= Sally Kirkland (editor) =

American journalist and fashion editor (1912–1989)

Sally Kathleen Kirkland (July 1, 1912 - May 1, 1989) was a manager at Lord & Taylor, a fashion editor at Vogue magazine, and served as the only fashion editor at Life magazine between 1947 and 1969.

==Early life==
Born as Sarah Kathleen Phinney in El Reno, Oklahoma, the daughter of Col. Robert Truman Phinney and his wife, Ruth Ida "Minnie" Naill, she had one brother, Robert Truman Phinney Jr., who became Vice President of Braniff International Airways. In the 1920s and 1930s, Sally lived in Washington DC with her parents. She graduated from Vassar College in 1934. She married in 1938 in New York City to Frederic McMichael Kirkland, the son of a wealthy Philadelphia Main Line family. Their only child was actress Sally Kirkland (1941–2025).

==Career==
After graduating from Vassar College in 1934, she worked in the college shop at Lord & Taylor, which was then the headquarters for the best casual American clothes.

===Vogue===
In 1939, Kirkland became an assistant editor of Vogue magazine and, by 1946, she was the magazine's fashion editor.

===Life===
Kirkland joined Life magazine after working as a correspondent in the Pacific during World War II. From 1947 to 1969, she was the publication's fashion editor; Kirkland has been credited with making the weekly magazine influential in the area of international fashion. She was the first fashion editor to do multiple-model sittings, in which a dozen or so models would be stretched across one and even two pages; her innovation was widely copied. She halted traffic in the Place de la Concorde in Paris to get a fashion picture.

She was one of a "trio of formidable and colorful women" (the other two being film editor Mary Letherbee and modern living editor Mary Hamman) who led the "back of the book" at Life and were given free rein by managing editor and later editor in chief Edward K. Thompson. After she left the magazine, she wrote a book about designer Claire McCardell and contributed articles to the RAM Report, a monthly trade journal.

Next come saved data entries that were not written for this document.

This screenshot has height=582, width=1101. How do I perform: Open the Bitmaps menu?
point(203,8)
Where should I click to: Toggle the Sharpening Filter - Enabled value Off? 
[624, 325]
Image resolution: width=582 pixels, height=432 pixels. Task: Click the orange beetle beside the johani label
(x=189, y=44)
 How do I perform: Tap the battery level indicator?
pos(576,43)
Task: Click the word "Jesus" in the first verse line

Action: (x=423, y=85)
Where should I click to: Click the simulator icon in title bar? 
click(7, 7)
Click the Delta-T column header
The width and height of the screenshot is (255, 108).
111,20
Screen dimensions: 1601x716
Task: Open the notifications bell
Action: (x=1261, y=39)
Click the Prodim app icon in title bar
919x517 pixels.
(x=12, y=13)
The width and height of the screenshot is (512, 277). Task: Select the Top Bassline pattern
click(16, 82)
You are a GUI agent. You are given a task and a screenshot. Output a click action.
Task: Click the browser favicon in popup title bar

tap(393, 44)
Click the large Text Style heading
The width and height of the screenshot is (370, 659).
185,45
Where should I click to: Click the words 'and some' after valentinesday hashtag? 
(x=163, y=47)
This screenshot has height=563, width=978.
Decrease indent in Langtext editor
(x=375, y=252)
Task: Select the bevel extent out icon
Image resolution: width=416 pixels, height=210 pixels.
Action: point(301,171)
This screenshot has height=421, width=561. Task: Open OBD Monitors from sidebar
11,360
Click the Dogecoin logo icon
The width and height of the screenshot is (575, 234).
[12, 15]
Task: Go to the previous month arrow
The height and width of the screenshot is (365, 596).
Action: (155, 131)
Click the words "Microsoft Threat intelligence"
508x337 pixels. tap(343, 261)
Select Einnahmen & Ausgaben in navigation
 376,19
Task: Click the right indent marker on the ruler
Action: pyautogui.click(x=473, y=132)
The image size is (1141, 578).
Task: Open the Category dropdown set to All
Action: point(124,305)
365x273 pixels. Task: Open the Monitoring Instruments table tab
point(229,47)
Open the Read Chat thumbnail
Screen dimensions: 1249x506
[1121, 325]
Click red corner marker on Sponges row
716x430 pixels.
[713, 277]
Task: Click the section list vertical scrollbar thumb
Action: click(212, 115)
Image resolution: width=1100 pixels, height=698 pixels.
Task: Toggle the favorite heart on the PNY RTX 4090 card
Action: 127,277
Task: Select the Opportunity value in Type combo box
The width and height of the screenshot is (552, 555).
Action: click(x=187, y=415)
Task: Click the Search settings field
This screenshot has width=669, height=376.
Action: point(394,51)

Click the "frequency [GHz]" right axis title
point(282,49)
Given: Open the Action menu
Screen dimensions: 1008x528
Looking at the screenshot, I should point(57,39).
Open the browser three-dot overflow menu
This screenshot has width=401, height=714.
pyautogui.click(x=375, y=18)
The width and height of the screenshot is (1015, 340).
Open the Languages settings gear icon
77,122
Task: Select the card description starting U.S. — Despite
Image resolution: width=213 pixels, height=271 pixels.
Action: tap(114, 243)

Kirkland was the first person to hire an African-American, Gordon Parks, at Life Magazine.

==Awards==
In July 1954 in Rome, stylists including Emilio Schuberth, Vincenzo Ferdinandi, and the Sorelle Fontana, awarded Kirkland a prize for her role as ambassador of Italian fashion in the United States during the "Alta Moda in Castel Sant'Angelo", in the evocative setting of that famous castle. Kirkland also received, at Palazzo Pitti, Florence, the "Order of the Star of Italian Solidarity" in 1954 from the Italian Government for her reports on Italian clothes.

Together with Grace Kelly and Vera Maxwell, Kirkland received a Neiman Marcus Fashion Award in 1955 for her contribution to fashion.

== Death ==
Kirkland died of emphysema, aged 76, at St. Vincent's Hospital, New York City. She lived on the Upper East Side of Manhattan.